Pioneering multi-modal capabilities in a model's training pipeline, co-led a cross-functional team to successfully integrate Visual Question Answering (VQA) and Retrieval-Augmented Generation (RAG) methods. This strategic application of advanced research led to a 20% increase in model accuracy scores and significantly enhanced its capabilities across all three integrated modalities.
By leveraging Retrieval-Augmented Generation (RAG) and Reinforcement Learning from Human Feedback (RLHF), increased the accuracy of Oracle’s internal model, which had been underperforming on complex, domain-specific queries. Sourced and processed real-world PDFs, and authored challenging prompts to test and improve the LLM’s performance. This implementation boosted model accuracy on a new set of metrics, significantly improving performance on knowledge-intensive tasks and resulting in a reduction in hallucinated content.
Enhanced the LLaMA model's image and pixel-level comprehension by applying Direct Preference Optimization (DPO) and Supervised Fine-Tuning (SFT) methods. Collaborated with the Meta engineering team to meticulously collect diverse, real-world image data for model training. This led to an 18% increase in the model's accuracy, resulting in a notable improvement in correct image-based responses.

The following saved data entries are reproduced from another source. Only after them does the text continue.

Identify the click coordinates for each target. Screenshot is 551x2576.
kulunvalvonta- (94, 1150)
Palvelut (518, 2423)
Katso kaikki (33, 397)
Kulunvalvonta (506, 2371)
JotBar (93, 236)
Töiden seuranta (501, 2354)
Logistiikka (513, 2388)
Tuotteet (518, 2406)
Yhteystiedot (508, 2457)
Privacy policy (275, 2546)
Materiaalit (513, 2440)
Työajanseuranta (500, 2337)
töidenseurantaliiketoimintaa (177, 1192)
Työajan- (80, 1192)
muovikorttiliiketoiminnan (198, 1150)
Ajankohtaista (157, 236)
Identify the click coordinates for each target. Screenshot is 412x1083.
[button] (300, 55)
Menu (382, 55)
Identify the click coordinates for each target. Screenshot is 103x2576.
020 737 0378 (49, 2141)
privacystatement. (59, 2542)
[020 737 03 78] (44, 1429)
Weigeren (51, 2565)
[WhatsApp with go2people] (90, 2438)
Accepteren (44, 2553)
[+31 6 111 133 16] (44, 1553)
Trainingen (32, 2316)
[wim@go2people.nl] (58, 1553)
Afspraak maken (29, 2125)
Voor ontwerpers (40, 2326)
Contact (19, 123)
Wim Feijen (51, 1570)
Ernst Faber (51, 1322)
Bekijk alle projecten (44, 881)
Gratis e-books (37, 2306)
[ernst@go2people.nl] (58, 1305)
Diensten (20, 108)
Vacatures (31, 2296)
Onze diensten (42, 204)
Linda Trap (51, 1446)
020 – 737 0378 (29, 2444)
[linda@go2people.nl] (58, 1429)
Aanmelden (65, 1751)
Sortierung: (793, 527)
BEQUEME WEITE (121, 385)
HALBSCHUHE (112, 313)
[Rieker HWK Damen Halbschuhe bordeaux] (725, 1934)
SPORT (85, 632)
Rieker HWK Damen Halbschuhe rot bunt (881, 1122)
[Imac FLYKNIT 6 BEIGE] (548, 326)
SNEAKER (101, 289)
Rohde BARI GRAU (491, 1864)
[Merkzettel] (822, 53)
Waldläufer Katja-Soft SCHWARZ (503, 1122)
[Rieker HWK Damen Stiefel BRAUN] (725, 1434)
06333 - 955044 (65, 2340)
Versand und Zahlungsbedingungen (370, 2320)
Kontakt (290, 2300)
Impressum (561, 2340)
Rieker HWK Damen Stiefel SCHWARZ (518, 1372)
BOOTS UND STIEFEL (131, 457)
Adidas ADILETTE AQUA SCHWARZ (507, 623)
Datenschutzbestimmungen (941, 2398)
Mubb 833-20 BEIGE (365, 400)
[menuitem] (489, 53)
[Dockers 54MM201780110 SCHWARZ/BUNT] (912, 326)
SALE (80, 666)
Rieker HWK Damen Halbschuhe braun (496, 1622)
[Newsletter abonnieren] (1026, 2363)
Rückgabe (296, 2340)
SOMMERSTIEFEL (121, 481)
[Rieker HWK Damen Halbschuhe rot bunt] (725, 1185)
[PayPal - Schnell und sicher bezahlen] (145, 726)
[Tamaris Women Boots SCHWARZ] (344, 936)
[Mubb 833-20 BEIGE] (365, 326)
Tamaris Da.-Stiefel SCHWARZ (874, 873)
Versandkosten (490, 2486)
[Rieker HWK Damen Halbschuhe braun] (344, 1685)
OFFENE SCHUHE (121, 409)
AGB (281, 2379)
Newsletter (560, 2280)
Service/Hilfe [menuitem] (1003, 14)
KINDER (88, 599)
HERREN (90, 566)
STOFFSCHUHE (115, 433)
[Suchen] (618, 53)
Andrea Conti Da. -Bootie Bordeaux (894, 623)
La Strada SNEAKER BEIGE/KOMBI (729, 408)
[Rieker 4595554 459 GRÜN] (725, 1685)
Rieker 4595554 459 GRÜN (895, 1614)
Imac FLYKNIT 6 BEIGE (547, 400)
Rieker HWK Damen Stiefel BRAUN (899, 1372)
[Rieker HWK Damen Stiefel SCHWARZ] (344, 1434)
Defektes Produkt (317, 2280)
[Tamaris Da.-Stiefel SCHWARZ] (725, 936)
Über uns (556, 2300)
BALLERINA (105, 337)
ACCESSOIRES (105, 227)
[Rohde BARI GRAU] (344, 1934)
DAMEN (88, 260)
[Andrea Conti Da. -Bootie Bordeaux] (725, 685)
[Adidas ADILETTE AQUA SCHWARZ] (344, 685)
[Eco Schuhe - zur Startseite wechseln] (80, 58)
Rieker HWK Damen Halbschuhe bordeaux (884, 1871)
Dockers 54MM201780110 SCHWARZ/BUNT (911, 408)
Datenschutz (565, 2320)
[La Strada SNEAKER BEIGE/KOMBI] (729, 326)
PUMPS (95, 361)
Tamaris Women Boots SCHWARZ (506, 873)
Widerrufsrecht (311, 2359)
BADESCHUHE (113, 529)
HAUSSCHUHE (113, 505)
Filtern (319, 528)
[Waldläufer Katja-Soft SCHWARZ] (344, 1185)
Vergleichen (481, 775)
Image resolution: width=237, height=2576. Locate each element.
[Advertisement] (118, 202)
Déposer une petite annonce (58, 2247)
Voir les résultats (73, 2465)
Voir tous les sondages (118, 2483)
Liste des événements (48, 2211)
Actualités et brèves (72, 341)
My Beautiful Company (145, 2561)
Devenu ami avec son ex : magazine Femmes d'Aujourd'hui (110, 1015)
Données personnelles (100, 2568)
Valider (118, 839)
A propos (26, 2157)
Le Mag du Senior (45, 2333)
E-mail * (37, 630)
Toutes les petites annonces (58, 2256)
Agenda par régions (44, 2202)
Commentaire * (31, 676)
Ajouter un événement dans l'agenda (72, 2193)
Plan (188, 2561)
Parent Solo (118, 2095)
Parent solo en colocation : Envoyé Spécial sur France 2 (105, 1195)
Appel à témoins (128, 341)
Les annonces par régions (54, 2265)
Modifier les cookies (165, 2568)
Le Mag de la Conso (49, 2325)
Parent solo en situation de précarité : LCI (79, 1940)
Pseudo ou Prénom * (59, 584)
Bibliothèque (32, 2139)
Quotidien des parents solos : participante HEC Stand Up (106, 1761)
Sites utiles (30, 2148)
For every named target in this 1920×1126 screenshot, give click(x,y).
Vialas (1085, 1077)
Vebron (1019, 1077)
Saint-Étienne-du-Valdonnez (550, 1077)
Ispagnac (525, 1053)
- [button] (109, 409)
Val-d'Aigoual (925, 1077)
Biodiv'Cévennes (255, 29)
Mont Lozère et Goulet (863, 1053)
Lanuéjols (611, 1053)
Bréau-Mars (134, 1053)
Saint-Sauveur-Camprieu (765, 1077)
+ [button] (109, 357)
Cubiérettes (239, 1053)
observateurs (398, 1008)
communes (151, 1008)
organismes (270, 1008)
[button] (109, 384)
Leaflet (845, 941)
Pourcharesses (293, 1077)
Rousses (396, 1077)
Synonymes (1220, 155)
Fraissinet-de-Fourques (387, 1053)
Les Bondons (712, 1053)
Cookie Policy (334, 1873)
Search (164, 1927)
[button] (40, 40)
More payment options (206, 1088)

Improved the factual accuracy of an LLM model by implementing a Reinforcement Learning from Human Feedback (RLHF) framework. Engineered data pipelines to gather and process real-world data, ensuring the model's alignment with client-specific requirements. This enhanced the model's performance by 19%, resulting in a direct increase in factual accuracy and a reduction in hallucinated content.
To ensure data integrity for critical business operations, engineered and maintained data APIs and ETL pipelines. Optimized data flow with robust API integrations, which enhanced data handling and reliability. This resulted in an improvement in data processing efficiency by 25% and a 15% reduction in data-related errors.